U.S. Core CPI m/m – 12 August 10:30pm
Australian Unemployment Rate – 13 August 11:30am
AUD Fundamental Impact
Last week was a roller coaster ride from a fundamental perspective, with Monday feeling the hangover from Friday’s deep correction, where the pair fell from the 2019 Feb high of 0.7229 to 0.7143, before falling to 0.7075. Tuesday brought its own waves, with the day initially starting as a mild recovery for the pair ticking at around 0.71 – 0.72, with the DXY finally stabilising at around 93.50. This temporary halting USD’s recovery is likely due to conflicting attitudes from an upbeat ISM manufacturing PMI and a dovish outlook from Fed policymakers. The afternoon brought out what everyone was waiting for with RBA holding rates at 0.25% which surprised none, furthermore RBA failed to offer anything new in their statement including initially helped the pair push a bit higher to 0.715 before falling back to 0.712 by the end of the day. Wednesay saw both US and Victoria managing to stabilize their COVID figures alongside snapping the two day losing streak, likely caused by the failure of US policy makers to deliver on the much anticipated stimulus and upbeat data from Australia attracted pulls to the pair, slowly moving towards 0.72. Thursday saw the continued testing of 0.72 finish at 0.719, with everyone waiting for Friday’s ADP. Early Friday saw the pair trading trading in a tight range around 0.72 as RBA’s somewhat negative SoMP, which forecasted unemployment up to 10% this exerting bearish pressure was drowned by China’s July export growth of 10.4% vs predicted 2.3% was a big attraction for AUD bulls. However, NFP rising by 1.73million better than the predicted 1.6 coupled with a 1.2% drop in US unemployment rate saw that by the end of day the pair were down 0.99% back to 0.7161.
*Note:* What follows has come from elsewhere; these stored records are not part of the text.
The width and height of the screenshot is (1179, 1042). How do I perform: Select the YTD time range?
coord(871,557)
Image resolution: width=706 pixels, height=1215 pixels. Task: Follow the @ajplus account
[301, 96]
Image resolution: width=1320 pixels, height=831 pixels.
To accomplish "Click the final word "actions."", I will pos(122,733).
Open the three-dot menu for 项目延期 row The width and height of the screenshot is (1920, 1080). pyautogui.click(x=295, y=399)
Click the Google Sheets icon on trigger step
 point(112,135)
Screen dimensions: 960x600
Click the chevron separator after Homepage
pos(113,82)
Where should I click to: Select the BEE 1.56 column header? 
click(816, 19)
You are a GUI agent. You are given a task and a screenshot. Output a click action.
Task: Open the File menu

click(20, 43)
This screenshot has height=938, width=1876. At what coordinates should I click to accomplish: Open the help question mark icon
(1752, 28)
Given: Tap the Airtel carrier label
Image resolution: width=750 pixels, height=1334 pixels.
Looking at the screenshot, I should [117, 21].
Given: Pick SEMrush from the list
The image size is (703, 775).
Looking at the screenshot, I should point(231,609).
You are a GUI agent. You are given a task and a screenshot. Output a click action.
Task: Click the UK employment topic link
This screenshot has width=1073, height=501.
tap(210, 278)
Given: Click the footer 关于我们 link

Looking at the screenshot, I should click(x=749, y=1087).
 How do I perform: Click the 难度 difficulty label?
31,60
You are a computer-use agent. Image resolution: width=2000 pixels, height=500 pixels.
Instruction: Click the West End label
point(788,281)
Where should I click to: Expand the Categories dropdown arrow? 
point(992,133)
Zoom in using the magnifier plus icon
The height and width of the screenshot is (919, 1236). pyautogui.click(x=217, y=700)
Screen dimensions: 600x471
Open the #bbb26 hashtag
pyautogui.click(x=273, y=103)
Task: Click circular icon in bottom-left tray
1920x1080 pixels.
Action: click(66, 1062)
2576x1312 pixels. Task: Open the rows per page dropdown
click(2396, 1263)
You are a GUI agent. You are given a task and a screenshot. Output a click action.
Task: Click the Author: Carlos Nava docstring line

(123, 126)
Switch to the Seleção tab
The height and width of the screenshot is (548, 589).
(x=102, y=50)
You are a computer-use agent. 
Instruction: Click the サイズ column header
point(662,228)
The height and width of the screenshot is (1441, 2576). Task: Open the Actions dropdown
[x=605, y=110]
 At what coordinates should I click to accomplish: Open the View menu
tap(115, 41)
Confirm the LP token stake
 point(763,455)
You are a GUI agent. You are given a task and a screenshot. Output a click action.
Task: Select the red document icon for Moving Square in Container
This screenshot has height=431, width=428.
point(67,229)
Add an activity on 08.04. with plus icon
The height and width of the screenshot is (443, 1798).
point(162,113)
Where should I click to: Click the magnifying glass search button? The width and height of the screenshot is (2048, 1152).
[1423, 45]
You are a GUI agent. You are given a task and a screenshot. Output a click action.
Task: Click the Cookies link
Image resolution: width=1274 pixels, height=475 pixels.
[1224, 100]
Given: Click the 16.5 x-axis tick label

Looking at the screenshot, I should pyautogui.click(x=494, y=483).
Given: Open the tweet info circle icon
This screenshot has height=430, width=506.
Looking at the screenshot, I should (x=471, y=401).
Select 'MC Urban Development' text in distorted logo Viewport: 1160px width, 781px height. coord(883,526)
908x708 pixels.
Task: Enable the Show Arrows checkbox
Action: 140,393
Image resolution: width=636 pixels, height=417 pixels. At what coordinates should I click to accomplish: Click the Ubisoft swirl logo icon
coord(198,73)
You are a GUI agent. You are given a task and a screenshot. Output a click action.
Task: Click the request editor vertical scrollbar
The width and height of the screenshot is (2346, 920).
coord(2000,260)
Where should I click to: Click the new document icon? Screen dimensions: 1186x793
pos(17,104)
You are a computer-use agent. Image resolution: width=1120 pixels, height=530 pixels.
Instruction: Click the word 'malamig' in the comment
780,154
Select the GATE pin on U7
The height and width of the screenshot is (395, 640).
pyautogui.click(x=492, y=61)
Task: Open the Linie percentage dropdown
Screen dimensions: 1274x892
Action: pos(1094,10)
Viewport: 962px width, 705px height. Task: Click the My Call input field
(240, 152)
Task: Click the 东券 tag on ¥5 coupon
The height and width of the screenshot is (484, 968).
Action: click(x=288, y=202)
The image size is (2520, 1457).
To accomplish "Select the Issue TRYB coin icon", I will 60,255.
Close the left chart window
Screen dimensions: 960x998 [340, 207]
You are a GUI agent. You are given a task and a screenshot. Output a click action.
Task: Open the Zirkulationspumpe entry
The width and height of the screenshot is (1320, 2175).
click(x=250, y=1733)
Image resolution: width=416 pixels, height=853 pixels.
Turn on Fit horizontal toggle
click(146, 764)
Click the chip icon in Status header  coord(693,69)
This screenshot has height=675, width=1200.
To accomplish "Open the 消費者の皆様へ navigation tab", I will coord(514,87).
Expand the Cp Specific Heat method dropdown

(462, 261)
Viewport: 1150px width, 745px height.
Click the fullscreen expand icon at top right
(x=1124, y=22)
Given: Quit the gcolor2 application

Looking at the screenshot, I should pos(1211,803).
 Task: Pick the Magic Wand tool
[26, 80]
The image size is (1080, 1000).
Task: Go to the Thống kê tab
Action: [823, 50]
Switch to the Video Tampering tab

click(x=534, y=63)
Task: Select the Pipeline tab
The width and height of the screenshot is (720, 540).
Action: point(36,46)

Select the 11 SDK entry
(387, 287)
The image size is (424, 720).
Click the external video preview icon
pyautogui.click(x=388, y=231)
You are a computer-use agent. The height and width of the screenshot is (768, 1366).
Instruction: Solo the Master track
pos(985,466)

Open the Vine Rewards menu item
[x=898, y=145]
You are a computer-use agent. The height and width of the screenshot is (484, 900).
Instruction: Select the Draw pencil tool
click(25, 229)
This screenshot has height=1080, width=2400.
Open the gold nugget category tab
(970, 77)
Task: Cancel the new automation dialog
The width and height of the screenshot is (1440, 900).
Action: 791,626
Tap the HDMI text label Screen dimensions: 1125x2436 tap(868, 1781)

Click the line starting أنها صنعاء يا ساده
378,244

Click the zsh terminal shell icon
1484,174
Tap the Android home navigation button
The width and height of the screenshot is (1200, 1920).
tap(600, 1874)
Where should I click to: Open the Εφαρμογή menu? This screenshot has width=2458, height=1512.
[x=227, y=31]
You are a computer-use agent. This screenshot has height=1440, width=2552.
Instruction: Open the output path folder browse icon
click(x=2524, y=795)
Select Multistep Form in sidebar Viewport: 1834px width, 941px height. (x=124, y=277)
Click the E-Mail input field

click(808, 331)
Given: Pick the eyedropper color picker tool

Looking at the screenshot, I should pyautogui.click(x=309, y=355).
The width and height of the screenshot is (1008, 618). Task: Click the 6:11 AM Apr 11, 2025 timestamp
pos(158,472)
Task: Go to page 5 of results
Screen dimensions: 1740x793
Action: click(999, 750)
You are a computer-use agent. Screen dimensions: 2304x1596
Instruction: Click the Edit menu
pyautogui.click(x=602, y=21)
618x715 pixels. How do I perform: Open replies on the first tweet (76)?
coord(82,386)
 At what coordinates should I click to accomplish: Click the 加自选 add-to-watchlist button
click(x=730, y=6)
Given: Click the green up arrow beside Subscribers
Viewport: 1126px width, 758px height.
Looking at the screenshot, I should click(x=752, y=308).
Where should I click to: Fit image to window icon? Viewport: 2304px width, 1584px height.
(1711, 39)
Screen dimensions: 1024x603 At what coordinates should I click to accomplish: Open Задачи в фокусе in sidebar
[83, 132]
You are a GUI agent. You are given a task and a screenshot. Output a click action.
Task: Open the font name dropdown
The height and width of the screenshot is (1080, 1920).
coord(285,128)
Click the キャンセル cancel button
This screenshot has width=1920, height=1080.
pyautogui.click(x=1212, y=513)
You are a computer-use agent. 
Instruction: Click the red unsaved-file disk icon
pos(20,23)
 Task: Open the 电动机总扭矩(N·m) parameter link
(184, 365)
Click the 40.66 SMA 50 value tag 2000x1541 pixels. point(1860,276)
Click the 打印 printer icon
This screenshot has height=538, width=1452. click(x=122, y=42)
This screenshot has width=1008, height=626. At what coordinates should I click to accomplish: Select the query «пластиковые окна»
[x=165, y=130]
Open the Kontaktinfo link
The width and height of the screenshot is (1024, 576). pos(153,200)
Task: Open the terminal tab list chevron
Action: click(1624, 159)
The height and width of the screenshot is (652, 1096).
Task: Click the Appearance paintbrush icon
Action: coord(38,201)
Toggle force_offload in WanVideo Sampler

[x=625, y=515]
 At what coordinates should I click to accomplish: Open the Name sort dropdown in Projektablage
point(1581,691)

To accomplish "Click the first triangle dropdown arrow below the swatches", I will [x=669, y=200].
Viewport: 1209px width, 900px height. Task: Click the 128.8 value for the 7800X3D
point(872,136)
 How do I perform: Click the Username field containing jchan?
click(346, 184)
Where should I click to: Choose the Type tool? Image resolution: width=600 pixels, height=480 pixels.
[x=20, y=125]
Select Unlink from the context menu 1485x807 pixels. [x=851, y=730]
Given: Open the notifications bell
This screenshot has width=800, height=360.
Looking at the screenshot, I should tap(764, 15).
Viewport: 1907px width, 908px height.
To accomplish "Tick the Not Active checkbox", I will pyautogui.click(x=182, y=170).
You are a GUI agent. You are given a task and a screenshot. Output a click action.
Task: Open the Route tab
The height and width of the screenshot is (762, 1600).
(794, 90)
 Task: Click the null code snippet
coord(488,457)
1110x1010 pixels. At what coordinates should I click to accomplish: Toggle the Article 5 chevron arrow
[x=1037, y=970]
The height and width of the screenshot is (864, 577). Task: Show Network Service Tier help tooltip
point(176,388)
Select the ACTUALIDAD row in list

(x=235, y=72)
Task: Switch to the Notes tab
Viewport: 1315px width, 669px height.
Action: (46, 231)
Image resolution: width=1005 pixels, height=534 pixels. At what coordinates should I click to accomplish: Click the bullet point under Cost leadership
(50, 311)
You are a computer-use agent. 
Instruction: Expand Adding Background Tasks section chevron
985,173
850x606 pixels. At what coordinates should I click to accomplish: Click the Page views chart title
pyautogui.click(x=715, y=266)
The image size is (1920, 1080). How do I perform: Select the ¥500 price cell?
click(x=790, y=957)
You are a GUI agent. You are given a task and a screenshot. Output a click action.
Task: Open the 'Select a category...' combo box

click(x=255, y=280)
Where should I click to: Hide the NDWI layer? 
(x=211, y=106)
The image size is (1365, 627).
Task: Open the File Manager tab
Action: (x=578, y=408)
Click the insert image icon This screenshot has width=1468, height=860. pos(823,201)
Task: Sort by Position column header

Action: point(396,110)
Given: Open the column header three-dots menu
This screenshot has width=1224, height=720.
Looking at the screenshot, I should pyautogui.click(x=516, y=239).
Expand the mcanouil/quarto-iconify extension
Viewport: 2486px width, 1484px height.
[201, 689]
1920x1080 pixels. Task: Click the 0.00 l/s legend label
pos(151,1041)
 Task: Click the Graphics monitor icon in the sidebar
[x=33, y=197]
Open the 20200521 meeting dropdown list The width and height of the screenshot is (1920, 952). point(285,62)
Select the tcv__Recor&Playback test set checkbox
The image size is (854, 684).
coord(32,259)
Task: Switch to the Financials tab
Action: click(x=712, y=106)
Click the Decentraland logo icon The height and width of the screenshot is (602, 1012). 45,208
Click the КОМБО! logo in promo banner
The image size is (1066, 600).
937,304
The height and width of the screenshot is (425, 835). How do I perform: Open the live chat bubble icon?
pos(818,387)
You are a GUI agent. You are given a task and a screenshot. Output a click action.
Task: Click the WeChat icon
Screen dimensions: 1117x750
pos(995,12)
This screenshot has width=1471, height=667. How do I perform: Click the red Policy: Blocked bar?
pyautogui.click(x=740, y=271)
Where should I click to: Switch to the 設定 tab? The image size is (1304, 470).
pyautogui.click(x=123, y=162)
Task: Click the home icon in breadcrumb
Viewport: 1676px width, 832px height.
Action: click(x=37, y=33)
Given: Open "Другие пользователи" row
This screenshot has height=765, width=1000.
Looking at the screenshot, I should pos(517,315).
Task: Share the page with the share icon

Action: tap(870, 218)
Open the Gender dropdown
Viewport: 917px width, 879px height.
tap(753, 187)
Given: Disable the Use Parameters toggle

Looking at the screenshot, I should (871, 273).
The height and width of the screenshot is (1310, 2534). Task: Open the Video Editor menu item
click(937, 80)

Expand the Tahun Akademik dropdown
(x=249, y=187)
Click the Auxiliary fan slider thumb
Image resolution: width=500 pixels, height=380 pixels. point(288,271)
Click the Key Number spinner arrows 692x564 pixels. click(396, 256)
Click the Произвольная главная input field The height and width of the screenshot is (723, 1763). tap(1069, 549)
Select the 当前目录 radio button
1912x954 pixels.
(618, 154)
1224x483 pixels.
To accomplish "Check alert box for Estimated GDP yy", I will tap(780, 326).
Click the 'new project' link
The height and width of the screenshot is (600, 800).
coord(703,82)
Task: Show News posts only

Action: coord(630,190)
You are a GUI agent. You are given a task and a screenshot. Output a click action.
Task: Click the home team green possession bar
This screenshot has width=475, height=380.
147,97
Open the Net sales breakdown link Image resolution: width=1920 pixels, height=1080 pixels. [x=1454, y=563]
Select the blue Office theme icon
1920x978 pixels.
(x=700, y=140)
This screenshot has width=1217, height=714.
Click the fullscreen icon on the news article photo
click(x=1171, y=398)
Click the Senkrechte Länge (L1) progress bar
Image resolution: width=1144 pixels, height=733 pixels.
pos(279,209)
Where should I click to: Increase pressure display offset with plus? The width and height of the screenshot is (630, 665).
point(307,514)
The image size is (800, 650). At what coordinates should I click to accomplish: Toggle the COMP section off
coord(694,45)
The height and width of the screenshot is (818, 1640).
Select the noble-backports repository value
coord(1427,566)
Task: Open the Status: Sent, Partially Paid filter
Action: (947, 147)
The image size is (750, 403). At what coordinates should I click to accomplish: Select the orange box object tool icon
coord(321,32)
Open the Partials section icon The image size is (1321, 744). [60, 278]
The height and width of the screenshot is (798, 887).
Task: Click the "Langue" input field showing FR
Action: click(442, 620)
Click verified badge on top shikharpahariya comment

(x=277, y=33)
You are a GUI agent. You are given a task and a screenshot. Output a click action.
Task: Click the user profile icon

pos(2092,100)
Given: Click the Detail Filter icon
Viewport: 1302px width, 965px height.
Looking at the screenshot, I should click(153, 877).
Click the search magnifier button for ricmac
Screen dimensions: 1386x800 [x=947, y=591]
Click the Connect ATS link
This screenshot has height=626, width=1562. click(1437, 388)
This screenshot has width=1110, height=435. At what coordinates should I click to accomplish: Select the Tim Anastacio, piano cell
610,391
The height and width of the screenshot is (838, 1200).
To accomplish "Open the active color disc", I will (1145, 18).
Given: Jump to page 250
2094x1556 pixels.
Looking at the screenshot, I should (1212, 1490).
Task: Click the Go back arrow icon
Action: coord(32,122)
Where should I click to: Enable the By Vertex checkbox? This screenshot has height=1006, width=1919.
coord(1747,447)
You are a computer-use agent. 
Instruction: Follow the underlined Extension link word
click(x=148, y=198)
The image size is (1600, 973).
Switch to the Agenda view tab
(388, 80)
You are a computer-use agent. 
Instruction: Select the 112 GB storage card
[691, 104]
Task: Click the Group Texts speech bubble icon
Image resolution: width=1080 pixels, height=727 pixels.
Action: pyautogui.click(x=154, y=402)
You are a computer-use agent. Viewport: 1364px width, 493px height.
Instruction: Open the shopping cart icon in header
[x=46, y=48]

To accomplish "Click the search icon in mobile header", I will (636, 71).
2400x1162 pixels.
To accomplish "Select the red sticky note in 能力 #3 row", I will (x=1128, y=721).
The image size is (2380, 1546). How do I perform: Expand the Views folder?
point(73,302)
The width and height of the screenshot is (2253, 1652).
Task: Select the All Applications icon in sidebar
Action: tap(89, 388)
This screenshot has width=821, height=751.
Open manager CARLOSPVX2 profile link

A double top was formed from AUDUSD lack of bullish momentum to push past the 0.7240 resistance level. The pair currently sits comfortably at the 0.5 fib retracement after a strong pullback from its highs. It could be expected that further strength in the US dollar due to positive sentiment in economic recovery and weakness in AUD due to increasing infection rate, provide bearish price movement to pair. Key support level is the previous lower low 0.7149, if the support level is broken next target is at 0.7112.